*PROVIDED DATA*.
···

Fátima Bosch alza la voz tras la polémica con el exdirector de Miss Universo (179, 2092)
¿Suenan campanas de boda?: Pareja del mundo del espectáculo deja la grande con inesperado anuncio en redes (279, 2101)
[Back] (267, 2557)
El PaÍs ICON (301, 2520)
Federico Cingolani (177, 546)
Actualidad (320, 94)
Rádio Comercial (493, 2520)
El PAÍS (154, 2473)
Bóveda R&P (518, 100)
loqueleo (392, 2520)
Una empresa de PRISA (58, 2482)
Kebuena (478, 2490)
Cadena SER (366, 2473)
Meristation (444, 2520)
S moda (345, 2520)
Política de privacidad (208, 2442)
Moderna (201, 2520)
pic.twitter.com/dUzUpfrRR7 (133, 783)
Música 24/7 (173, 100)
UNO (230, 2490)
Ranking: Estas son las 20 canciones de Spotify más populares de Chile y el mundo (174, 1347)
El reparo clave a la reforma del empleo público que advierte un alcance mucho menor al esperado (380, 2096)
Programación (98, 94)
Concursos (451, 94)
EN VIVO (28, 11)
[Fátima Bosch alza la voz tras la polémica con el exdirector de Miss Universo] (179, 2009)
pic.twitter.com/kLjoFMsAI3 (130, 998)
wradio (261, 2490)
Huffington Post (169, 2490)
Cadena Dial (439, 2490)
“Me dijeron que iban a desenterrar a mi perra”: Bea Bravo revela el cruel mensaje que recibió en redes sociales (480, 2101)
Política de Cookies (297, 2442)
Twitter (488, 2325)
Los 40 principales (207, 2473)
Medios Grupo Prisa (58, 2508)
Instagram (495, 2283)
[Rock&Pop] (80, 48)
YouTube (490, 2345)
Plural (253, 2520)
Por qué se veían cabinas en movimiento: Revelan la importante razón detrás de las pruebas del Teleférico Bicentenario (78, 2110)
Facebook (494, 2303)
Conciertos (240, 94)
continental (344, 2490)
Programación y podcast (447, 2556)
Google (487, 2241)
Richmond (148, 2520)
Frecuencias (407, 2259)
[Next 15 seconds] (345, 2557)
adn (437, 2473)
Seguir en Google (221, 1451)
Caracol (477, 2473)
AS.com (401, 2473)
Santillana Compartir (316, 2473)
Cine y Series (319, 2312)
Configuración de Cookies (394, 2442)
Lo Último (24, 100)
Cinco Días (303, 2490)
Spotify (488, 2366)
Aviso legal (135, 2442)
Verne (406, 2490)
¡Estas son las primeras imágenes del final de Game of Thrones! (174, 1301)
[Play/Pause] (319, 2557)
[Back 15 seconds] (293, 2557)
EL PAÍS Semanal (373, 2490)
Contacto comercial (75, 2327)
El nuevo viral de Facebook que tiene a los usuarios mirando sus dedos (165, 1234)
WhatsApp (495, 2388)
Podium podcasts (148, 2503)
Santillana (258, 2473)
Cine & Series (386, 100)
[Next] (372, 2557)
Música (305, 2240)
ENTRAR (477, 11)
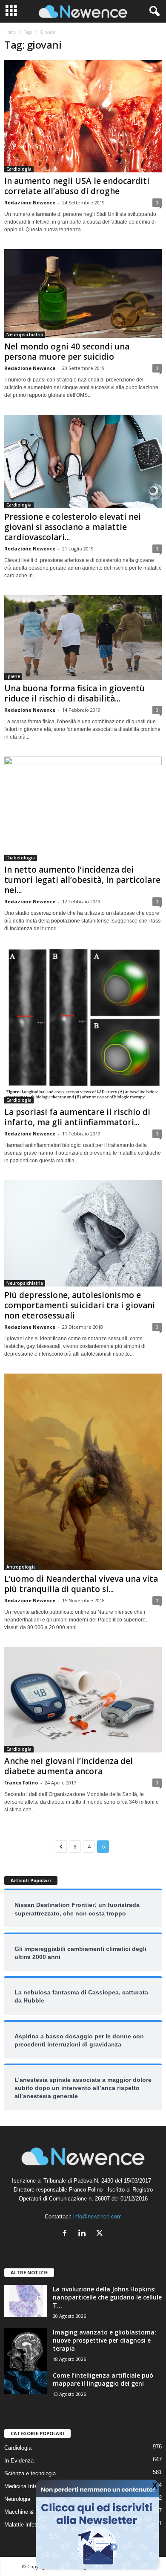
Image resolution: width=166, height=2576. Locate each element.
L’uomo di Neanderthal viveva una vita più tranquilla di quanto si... (81, 1584)
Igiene (13, 676)
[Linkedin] (84, 2234)
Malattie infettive (24, 2524)
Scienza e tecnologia (30, 2473)
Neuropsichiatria (24, 335)
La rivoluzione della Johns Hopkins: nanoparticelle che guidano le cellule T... (107, 2297)
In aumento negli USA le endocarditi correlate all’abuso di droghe (76, 186)
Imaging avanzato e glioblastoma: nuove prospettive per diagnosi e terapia (104, 2340)
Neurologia (17, 2499)
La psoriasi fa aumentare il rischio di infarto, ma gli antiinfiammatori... (77, 1117)
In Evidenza (19, 2460)
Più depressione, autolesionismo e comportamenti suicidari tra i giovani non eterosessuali (79, 1305)
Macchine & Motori (27, 2512)
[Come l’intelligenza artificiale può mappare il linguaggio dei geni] (25, 2382)
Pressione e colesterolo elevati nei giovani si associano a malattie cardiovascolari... (72, 527)
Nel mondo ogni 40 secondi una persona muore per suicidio (66, 351)
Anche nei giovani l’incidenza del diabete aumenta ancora (68, 1766)
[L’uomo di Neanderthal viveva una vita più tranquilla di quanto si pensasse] (83, 1472)
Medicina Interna (24, 2486)
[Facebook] (66, 2234)
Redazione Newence (29, 202)
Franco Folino (21, 1782)
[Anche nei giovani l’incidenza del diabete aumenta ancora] (83, 1699)
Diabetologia (20, 858)
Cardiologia (18, 169)
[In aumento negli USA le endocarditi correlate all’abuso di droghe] (83, 116)
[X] (101, 2234)
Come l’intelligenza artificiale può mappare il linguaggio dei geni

···

*INSTRUCTIONS FOR THE TASK*.
Set the listing down in full and exactly. Pictures within it should not appear in the copy.

*YOUR RESPONSE*.
Fátima Bosch alza la voz tras la polémica con el exdirector de Miss Universo (179, 2092)
¿Suenan campanas de boda?: Pareja del mundo del espectáculo deja la grande con inesperado anuncio en redes (279, 2101)
[Back] (267, 2557)
El PaÍs ICON (301, 2520)
Federico Cingolani (177, 546)
Actualidad (320, 94)
Rádio Comercial (493, 2520)
El PAÍS (154, 2473)
Bóveda R&P (518, 100)
loqueleo (392, 2520)
Una empresa de PRISA (58, 2482)
Kebuena (478, 2490)
Cadena SER (366, 2473)
Meristation (444, 2520)
S moda (345, 2520)
Política de privacidad (208, 2442)
Moderna (201, 2520)
pic.twitter.com/dUzUpfrRR7 (133, 783)
Música 24/7 (173, 100)
UNO (230, 2490)
Ranking: Estas son las 20 canciones de Spotify más populares de Chile y el mundo (174, 1347)
El reparo clave a la reforma del empleo público que advierte un alcance mucho menor al esperado (380, 2096)
Programación (98, 94)
Concursos (451, 94)
EN VIVO (28, 11)
[Fátima Bosch alza la voz tras la polémica con el exdirector de Miss Universo] (179, 2009)
pic.twitter.com/kLjoFMsAI3 (130, 998)
wradio (261, 2490)
Huffington Post (169, 2490)
Cadena Dial (439, 2490)
“Me dijeron que iban a desenterrar a mi perra”: Bea Bravo revela el cruel mensaje que recibió en redes sociales (480, 2101)
Política de Cookies (297, 2442)
Twitter (488, 2325)
Los 40 principales (207, 2473)
Medios Grupo Prisa (58, 2508)
Instagram (495, 2283)
[Rock&Pop] (80, 48)
YouTube (490, 2345)
Plural (253, 2520)
Por qué se veían cabinas en movimiento: Revelan la importante razón detrás de las pruebas del Teleférico Bicentenario (78, 2110)
Facebook (494, 2303)
Conciertos (240, 94)
continental (344, 2490)
Programación y podcast (447, 2556)
Google (487, 2241)
Richmond (148, 2520)
Frecuencias (407, 2259)
[Next 15 seconds] (345, 2557)
adn (437, 2473)
Seguir en Google (221, 1451)
Caracol (477, 2473)
AS.com (401, 2473)
Santillana Compartir (316, 2473)
Cine y Series (319, 2312)
Configuración de Cookies (394, 2442)
Lo Último (24, 100)
Cinco Días (303, 2490)
Spotify (488, 2366)
Aviso legal (135, 2442)
Verne (406, 2490)
¡Estas son las primeras imágenes del final de Game of Thrones! (174, 1301)
[Play/Pause] (319, 2557)
[Back 15 seconds] (293, 2557)
EL PAÍS Semanal (373, 2490)
Contacto comercial (75, 2327)
El nuevo viral de Facebook que tiene a los usuarios mirando sus dedos (165, 1234)
WhatsApp (495, 2388)
Podium podcasts (148, 2503)
Santillana (258, 2473)
Cine & Series (386, 100)
[Next] (372, 2557)
Música (305, 2240)
ENTRAR (477, 11)
Image resolution: width=166, height=2576. Locate each element.
L’uomo di Neanderthal viveva una vita più tranquilla di quanto si... (81, 1584)
Igiene (13, 676)
[Linkedin] (84, 2234)
Malattie infettive (24, 2524)
Scienza e tecnologia (30, 2473)
Neuropsichiatria (24, 335)
La rivoluzione della Johns Hopkins: nanoparticelle che guidano le cellule T... (107, 2297)
In aumento negli USA le endocarditi correlate all’abuso di droghe (76, 186)
Imaging avanzato e glioblastoma: nuove prospettive per diagnosi e terapia (104, 2340)
Neurologia (17, 2499)
La psoriasi fa aumentare il rischio di infarto, ma gli antiinfiammatori... (77, 1117)
In Evidenza (19, 2460)
Più depressione, autolesionismo e comportamenti suicidari tra i giovani non eterosessuali (79, 1305)
Macchine & Motori (27, 2512)
[Come l’intelligenza artificiale può mappare il linguaggio dei geni] (25, 2382)
Pressione e colesterolo elevati nei giovani si associano a malattie cardiovascolari... (72, 527)
Nel mondo ogni 40 secondi una persona muore per suicidio (66, 351)
Anche nei giovani l’incidenza del diabete aumenta ancora (68, 1766)
[L’uomo di Neanderthal viveva una vita più tranquilla di quanto si pensasse] (83, 1472)
Medicina Interna (24, 2486)
[Facebook] (66, 2234)
Redazione Newence (29, 202)
Franco Folino (21, 1782)
[Anche nei giovani l’incidenza del diabete aumenta ancora] (83, 1699)
Diabetologia (20, 858)
Cardiologia (18, 169)
[In aumento negli USA le endocarditi correlate all’abuso di droghe] (83, 116)
[X] (101, 2234)
Come l’intelligenza artificiale può mappare il linguaggio dei geni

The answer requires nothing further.